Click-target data
# # # # #
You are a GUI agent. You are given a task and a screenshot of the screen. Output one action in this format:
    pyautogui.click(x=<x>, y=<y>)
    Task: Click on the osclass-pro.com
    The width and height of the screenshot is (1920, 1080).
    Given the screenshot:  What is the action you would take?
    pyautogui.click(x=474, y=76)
# # # # #
Echo the data above line for line, with no changes.

You are a GUI agent. You are given a task and a screenshot of the screen. Output one action in this format:
    pyautogui.click(x=<x>, y=<y>)
    Task: Click on the osclass-pro.com
    The width and height of the screenshot is (1920, 1080).
    Given the screenshot:  What is the action you would take?
    pyautogui.click(x=474, y=76)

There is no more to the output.